Consigne donnée 1
Reformulez plus brièvement le paragraphe de l'intervention qui commence par « De plus, dans ce domaine », en conservant ses faits principaux.

Texte du document
☆ ☆ ☆ ☆
Intervention de Catherine Morin-Desailly

Réunion du 16 décembre 2014 à 14h30
Nouvelle organisation territoriale de la république — Discussion générale

Photo de Catherine Morin-DesaillyCatherine Morin-Desailly, rapporteur pour avis :

Madame la ministre, l’interdiction de la subdélégation tend à créer un dispositif rigide et totalement inadapté aux enjeux. Je rappelle à cet égard que le rapport de MM. Malvy et Lambert excluait expressément les transports scolaires des compétences à transférer aux régions.

De plus, dans ce domaine, l’harmonisation des pratiques tarifaires présente un double danger : celui d’un alignement sur le plus-disant, au risque d’une dégradation supplémentaire des finances locales, ou celui d’une harmonisation par le bas qui alourdirait nécessairement les charges pesant sur les familles.
☆ ☆ ☆ ☆
Données fournies

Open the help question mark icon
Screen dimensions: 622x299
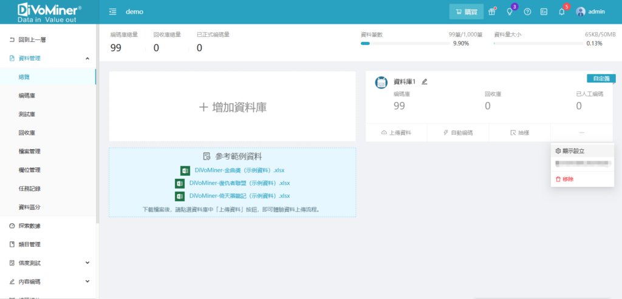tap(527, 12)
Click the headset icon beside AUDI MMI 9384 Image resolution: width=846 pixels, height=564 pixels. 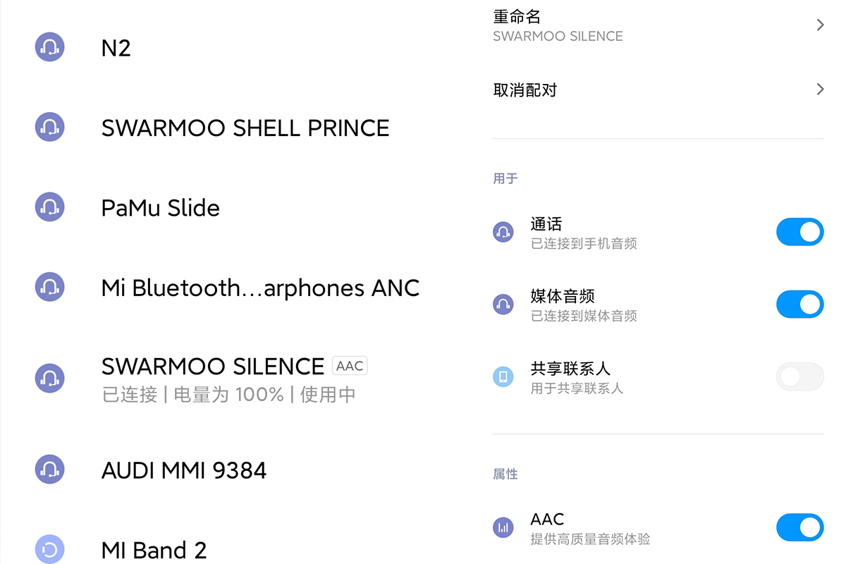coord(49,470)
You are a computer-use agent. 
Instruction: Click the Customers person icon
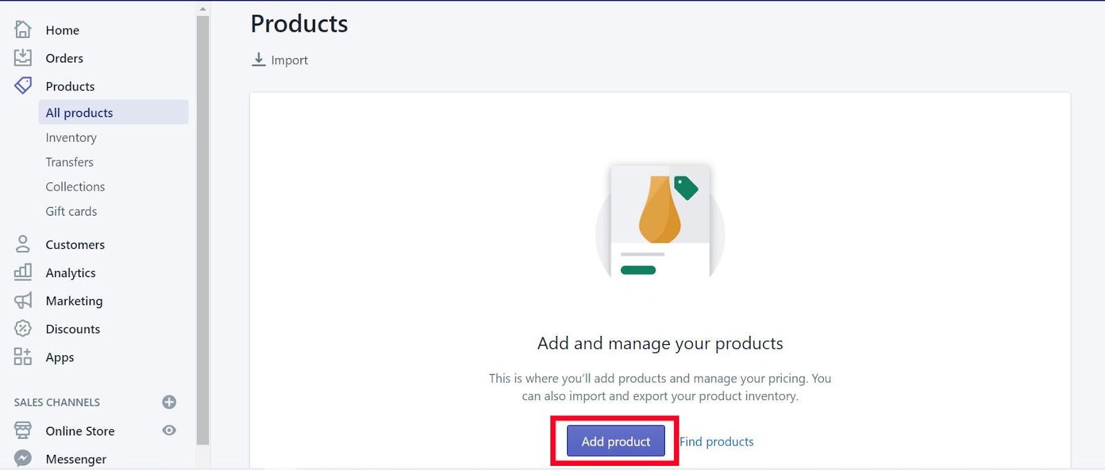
☆ ☆ ☆ ☆
Consigne donnée 2
Mettez en liste numérotée les lignes du listing allant de celle qui contient « You are a computer-use agent. » jusqu'à la fin du listing incluse, sans les lignes vides. Omettez les images dans votre réponse.

Corrigé de l'exercice 1
Dans ce domaine, l'harmonisation des tarifs comporte deux dangers. Le premier est un alignement sur le plus-disant, qui dégraderait encore les finances locales. Le second est une harmonisation par le bas, qui alourdirait forcément les charges des familles.

Corrigé de l'exercice 2
1. You are a computer-use agent. 
2. Instruction: Click the Customers person icon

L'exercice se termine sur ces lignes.